Sunday, May 04, 2014


Bogan Ghost - Zerfall (Relative Pitch)

Bogan Ghost is Liz Allbee on trumpet and Anthea Caddy on cello and 'Zerfall' is one pleasant, totally absorbing surprise. "Surprise" if only because of my limited prior exposure to their music. I happened to have heard them both as part of the Splitter Orchestra (and a subset or two thereof) last year at St. Merri in Paris but still, I wasn't quite prepared for the music encountered here.

I guess the main unexpected (and very welcome) aspect is the degree of concision in play and the fact that each of the nine tracks, to me, has a real sense of purpose, a clear idea as to what it's about. Long tracks in improvised music are almost automatic, have been for a long time. While of course this is often appropriate, sometimes it feels obligatory and the listener gets the idea that paring things down time-wise would have been highly beneficial. I'm not sure to what extent the music here is free-improvised (I get the feeling there's some structural organization involved though I could easily be wrong), but the track lengths are around 4-6 minutes each, I think (no times given and I haven't sat and watched my display) and in every instance, the duration seems perfect, especially in the few that veer more toward a kind of efi approach, "The Gates", for instance.

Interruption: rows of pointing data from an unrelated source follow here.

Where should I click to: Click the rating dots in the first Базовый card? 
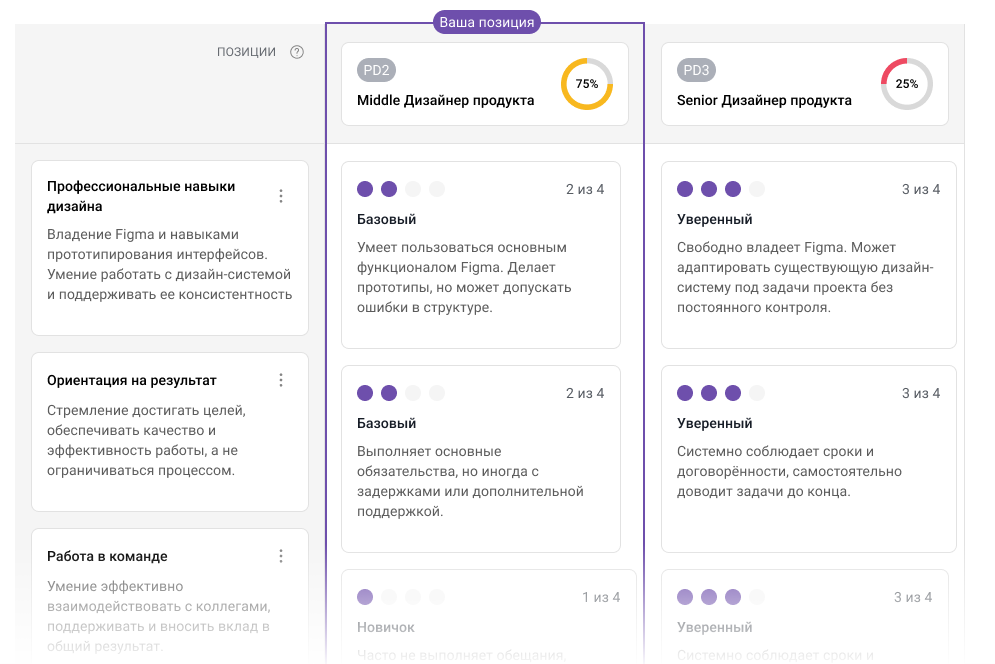(400, 189)
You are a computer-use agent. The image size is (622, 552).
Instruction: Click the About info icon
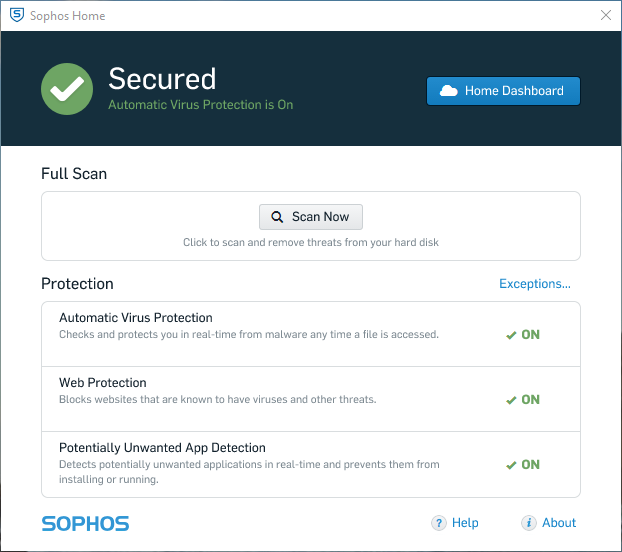click(529, 523)
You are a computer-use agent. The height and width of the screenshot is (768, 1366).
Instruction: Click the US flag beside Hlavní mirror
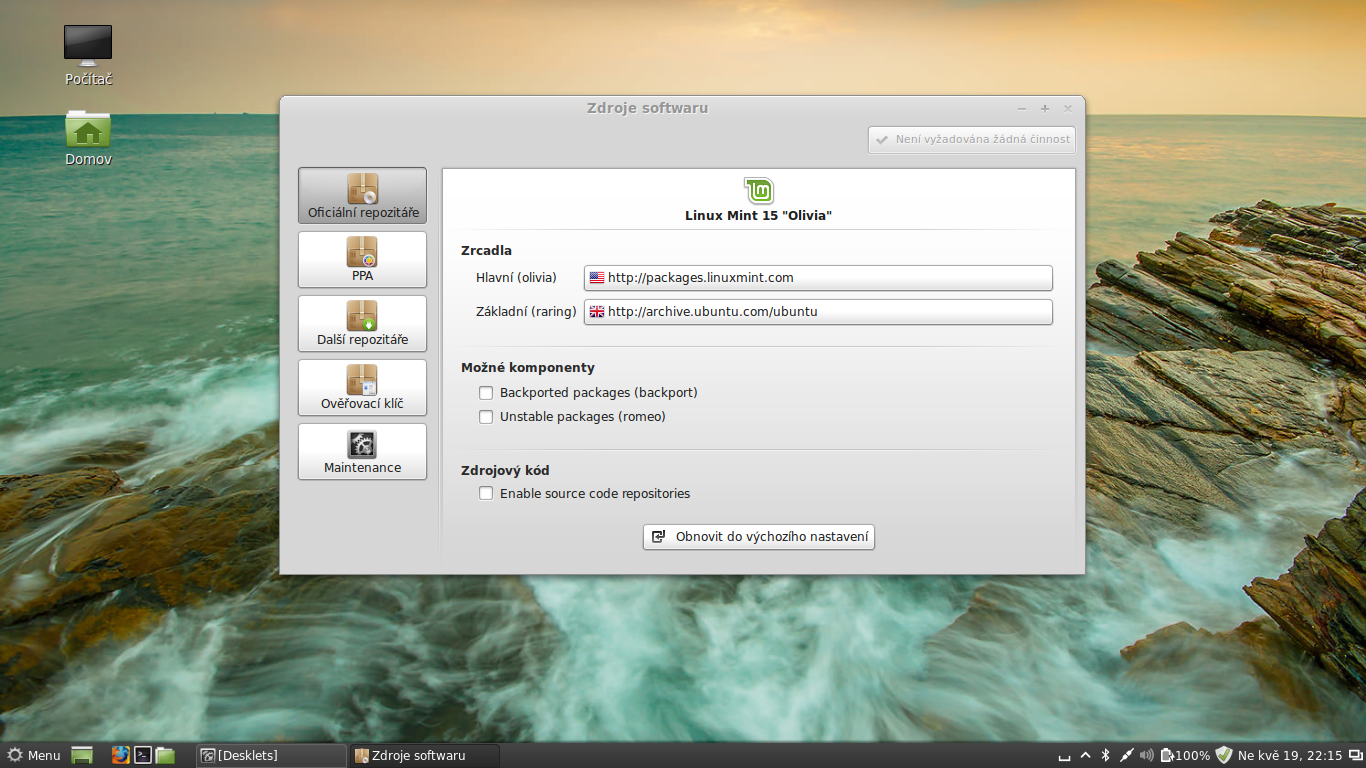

More often the general tone is dark, brooding and exceedingly rich, conveying a strong, grainy cinematic quality; the first and last tracks include ambient recordings used to great effect. Allbee's trumpet tends to stay in its lower ranges whether she's using breath tones, burbles or, rarely, standard pitches. And Caddy's cello, almost always bowed is right there with her, somber, plumbing great depths (even when in rasping mode), bearing marvelous layers of detail; some of the striking moments occur when the pair are both way, way down there, growling and humming in tandem, subterranean, forbidding and fantastic. When Caddy does pluck notes, as on the deliciously umbral "The Absence", with Allbee vocalizing disturbingly via her trumpet, I picked up the slightest hint of "Bitches Brew"--nice. There's not a track here that doesn't pack some punch.

Both the musical choices and the decision to render them in discrete batches add up to an excellent, relatively listener-friendly offering. Don't let this one slip under the radar.

I don't see it listed at the Relative Pitch site just yet but I imagine it will be soon.